Newspapers aren't dead, yet. In fact, subscriptions to papers published for immigrant populations are increasingly fairly rapidly.
Finally, nothing beats a newspaper for protecting the floor when one polishes one's shoes or the table when one is dyeing Easter eggs!

lemming said...

When I lived in Small University Town, I was a very faithful daily reader of the local paper. Sure it suffered from typos and I once became so frustrated by a senior reporter's complete inability to distinguish between it's and its that I called the editor to report that I knew when said reporter had written supposedly anonymous editorials because of it... but it did a damed fine job and I quickly learned all of the background information to various on-going issues.

Plus it had good comics.

Now I live in a large Midwestern City and you couldn't pay me to wrap dead fish in the travesty which poses as the local newspaper. I'm vaguely aware that teh paper has shrunk and stopped home delivery on certain days and in the case of this paper, I can honestly say that it deserves such a fate. Poor quality reporting, a poorly structured paper and one which reinforces every negative stereotype about this region and shoddy reporting deserve to be retired.

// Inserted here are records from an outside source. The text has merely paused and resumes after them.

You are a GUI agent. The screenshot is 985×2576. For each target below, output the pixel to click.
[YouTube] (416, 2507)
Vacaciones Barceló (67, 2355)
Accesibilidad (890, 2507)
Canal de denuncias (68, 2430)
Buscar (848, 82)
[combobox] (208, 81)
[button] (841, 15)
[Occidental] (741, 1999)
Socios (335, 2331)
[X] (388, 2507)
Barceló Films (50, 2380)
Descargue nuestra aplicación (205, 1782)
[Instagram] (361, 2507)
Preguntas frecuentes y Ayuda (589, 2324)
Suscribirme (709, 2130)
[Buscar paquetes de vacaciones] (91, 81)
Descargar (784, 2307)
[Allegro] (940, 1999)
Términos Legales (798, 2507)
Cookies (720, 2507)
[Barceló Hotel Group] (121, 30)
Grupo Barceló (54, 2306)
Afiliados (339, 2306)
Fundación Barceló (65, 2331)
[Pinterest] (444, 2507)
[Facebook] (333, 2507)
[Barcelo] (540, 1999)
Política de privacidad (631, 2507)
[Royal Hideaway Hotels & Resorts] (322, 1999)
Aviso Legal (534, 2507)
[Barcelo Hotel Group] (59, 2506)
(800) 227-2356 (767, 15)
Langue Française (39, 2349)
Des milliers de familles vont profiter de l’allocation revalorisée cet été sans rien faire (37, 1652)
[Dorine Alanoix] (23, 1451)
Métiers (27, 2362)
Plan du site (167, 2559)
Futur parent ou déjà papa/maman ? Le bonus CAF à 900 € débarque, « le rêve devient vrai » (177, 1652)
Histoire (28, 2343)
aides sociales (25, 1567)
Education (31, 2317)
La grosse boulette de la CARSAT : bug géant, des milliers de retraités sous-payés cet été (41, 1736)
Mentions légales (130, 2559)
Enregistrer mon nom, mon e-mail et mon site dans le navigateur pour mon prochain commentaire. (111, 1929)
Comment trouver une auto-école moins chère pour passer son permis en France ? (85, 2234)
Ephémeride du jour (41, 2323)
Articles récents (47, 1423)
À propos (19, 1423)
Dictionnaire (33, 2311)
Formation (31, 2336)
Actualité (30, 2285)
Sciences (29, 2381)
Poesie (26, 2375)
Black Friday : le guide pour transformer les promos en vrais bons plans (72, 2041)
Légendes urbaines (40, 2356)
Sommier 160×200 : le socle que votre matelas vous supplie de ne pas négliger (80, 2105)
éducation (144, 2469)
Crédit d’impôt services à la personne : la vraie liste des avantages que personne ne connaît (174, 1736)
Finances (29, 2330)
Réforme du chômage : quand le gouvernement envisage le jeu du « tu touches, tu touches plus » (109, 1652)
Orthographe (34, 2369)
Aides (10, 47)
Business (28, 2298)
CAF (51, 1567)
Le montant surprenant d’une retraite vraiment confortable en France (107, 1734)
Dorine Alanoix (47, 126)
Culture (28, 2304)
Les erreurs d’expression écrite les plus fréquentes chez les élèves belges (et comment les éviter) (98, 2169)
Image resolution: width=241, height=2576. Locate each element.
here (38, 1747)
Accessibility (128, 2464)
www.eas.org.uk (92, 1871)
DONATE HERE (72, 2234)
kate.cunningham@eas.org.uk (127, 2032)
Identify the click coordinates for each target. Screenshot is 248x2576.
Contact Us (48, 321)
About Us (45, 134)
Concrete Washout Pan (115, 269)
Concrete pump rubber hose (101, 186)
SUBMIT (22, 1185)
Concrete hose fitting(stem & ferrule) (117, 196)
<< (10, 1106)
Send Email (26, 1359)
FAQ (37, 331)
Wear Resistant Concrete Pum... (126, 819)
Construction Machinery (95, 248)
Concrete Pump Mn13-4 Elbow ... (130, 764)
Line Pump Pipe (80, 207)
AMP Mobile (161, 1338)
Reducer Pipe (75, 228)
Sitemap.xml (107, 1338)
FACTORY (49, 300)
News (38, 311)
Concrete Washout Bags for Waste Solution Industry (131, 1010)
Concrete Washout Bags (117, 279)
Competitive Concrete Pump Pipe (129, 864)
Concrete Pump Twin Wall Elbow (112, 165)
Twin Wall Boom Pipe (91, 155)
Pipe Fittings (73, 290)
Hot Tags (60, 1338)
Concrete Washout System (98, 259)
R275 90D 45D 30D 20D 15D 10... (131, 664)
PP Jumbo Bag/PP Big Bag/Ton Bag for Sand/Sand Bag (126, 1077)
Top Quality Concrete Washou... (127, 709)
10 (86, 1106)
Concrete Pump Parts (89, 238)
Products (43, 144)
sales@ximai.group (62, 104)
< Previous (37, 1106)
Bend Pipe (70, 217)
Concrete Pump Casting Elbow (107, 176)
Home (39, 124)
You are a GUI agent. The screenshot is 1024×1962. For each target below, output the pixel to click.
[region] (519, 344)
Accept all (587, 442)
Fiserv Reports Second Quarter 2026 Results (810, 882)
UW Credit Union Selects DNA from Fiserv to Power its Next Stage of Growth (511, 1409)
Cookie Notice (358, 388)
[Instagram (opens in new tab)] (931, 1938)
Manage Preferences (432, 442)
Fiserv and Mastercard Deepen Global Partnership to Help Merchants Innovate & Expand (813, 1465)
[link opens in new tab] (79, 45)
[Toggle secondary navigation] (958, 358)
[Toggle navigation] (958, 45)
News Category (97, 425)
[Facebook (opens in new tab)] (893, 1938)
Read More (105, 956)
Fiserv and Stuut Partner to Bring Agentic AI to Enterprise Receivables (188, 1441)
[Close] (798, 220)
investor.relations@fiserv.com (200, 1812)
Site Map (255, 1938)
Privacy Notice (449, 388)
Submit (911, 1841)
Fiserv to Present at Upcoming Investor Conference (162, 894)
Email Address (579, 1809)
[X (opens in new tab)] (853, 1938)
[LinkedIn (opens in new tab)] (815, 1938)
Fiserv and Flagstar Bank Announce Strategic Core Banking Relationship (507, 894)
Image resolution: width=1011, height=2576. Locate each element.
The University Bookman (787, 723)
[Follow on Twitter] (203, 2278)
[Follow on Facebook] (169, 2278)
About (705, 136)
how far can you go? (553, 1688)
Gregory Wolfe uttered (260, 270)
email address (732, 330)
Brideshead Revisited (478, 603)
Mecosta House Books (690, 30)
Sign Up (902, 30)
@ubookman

I end up, sadly enough, getting the majority of my local news from loggers and dog-walkers.

Ron Griggs said...
This comment has been removed by the author.
Ron Griggs said...

OK, so would you be willing to pay twice as much for your local Daily Post-Tribune Herald-Times? Especially if it would return to its original glory? (I think I would.) Would you pay three times as much? (I don't know...)

Sadly, this doesn't seem to be the option that newspapers are offering.

Jeanne said...

I agree with everyone who has commented here about the usefulness of newspapers for everything besides reading--we need them for the rabbit hutch and the bottom of the birdcage, in addition to haircuts and other occasional uses. But old newspapers do tend to pile up around here, especially the shiny ad inserts that aren't absorbent and aren't a standard size.

So I'm not giving up my subscription to the Columbus Dispatch, or even the very local Mount Vernon News. But yes, Ron, I agree that we'd gladly pay twice what we pay now for the better newspaper of old.

PAJ, I also agree about news that has been through a "gatekeeping" process. I like blogs for their amateur content, but I do think that a free--and professional-- press is one of the most important cornerstones of Democracy. That's yet another reason I'm sad to see newspapers shrinking.

Jeanne said...

Lemming: "loggers"???
Somehow I'm thinking that my picture of a lumberjack isn't the right one!